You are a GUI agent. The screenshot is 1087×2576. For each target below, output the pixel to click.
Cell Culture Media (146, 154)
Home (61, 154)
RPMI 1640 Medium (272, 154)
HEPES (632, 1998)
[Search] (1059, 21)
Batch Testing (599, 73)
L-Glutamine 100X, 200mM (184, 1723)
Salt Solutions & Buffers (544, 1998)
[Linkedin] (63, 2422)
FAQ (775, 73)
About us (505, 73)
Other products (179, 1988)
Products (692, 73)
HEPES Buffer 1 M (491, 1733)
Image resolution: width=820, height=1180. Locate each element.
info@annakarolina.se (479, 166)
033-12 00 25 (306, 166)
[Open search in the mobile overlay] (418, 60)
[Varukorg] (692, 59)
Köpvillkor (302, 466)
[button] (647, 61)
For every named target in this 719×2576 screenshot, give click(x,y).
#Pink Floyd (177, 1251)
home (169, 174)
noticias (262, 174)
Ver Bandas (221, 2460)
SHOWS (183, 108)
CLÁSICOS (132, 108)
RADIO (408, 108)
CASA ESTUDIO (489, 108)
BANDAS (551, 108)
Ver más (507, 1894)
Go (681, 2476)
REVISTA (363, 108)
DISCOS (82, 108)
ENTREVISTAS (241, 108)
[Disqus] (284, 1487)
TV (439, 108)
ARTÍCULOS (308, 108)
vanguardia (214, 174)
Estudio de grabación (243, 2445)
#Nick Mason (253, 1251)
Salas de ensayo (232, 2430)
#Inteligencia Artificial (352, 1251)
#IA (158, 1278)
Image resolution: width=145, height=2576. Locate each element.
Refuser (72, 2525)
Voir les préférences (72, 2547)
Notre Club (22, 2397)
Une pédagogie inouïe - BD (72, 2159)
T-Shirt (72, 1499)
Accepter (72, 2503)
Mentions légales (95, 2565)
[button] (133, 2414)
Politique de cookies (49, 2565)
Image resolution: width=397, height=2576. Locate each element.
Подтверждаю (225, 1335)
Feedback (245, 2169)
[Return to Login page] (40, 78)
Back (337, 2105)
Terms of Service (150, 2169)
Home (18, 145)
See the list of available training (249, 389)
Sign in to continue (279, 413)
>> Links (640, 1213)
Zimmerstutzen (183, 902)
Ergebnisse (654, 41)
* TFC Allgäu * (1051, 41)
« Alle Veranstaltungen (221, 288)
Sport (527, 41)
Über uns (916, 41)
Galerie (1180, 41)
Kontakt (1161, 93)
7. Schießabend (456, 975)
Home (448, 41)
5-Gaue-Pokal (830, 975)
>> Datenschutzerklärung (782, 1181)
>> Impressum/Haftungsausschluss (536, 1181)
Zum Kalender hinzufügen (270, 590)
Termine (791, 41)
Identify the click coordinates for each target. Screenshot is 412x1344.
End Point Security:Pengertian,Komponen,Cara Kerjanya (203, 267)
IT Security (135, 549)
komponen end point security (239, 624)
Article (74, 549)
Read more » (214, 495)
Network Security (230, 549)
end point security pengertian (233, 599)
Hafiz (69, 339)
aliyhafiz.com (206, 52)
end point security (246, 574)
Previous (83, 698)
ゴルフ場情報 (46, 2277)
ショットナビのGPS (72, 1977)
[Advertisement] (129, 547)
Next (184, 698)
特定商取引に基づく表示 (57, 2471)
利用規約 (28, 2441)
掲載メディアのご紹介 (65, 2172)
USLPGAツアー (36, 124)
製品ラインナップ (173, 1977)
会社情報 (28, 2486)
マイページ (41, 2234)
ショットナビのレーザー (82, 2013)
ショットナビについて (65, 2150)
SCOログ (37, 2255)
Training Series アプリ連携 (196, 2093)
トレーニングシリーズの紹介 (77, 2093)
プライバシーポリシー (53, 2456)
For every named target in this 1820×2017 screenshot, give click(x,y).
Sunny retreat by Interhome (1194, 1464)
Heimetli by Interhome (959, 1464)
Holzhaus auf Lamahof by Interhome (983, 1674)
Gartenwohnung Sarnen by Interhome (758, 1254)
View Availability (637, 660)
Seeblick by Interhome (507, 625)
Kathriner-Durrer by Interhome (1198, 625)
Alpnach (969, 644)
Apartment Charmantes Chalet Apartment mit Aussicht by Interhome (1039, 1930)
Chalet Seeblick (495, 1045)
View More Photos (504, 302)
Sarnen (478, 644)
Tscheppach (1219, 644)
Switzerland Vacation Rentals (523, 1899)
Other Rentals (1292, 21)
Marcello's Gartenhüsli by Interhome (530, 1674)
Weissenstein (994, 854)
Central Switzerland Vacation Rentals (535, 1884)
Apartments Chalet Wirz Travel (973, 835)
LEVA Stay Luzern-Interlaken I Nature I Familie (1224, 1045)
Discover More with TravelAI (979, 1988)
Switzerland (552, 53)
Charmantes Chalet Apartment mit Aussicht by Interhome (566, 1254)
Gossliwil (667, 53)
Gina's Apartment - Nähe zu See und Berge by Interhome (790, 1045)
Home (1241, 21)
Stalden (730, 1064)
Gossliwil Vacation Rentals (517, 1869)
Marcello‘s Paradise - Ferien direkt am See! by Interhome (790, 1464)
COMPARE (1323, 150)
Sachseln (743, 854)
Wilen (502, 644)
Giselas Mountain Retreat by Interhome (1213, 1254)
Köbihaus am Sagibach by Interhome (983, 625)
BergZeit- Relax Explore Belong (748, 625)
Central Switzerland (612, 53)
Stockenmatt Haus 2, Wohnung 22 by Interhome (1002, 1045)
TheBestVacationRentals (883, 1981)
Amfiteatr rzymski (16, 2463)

[Work required]:
In your answer, include only the lines above starting at the line that holds "Training Series アプリ連携 (196, 2093)" and ending at the line that holds "Central Switzerland Vacation", copied exactly.

[Solved exercise]:
Training Series アプリ連携 (196, 2093)
トレーニングシリーズの紹介 (77, 2093)
プライバシーポリシー (53, 2456)
For every named target in this 1820×2017 screenshot, give click(x,y).
Sunny retreat by Interhome (1194, 1464)
Heimetli by Interhome (959, 1464)
Holzhaus auf Lamahof by Interhome (983, 1674)
Gartenwohnung Sarnen by Interhome (758, 1254)
View Availability (637, 660)
Seeblick by Interhome (507, 625)
Kathriner-Durrer by Interhome (1198, 625)
Alpnach (969, 644)
Apartment Charmantes Chalet Apartment mit Aussicht by Interhome (1039, 1930)
Chalet Seeblick (495, 1045)
View More Photos (504, 302)
Sarnen (478, 644)
Tscheppach (1219, 644)
Switzerland Vacation Rentals (523, 1899)
Other Rentals (1292, 21)
Marcello's Gartenhüsli by Interhome (530, 1674)
Weissenstein (994, 854)
Central Switzerland Vacation Rentals (535, 1884)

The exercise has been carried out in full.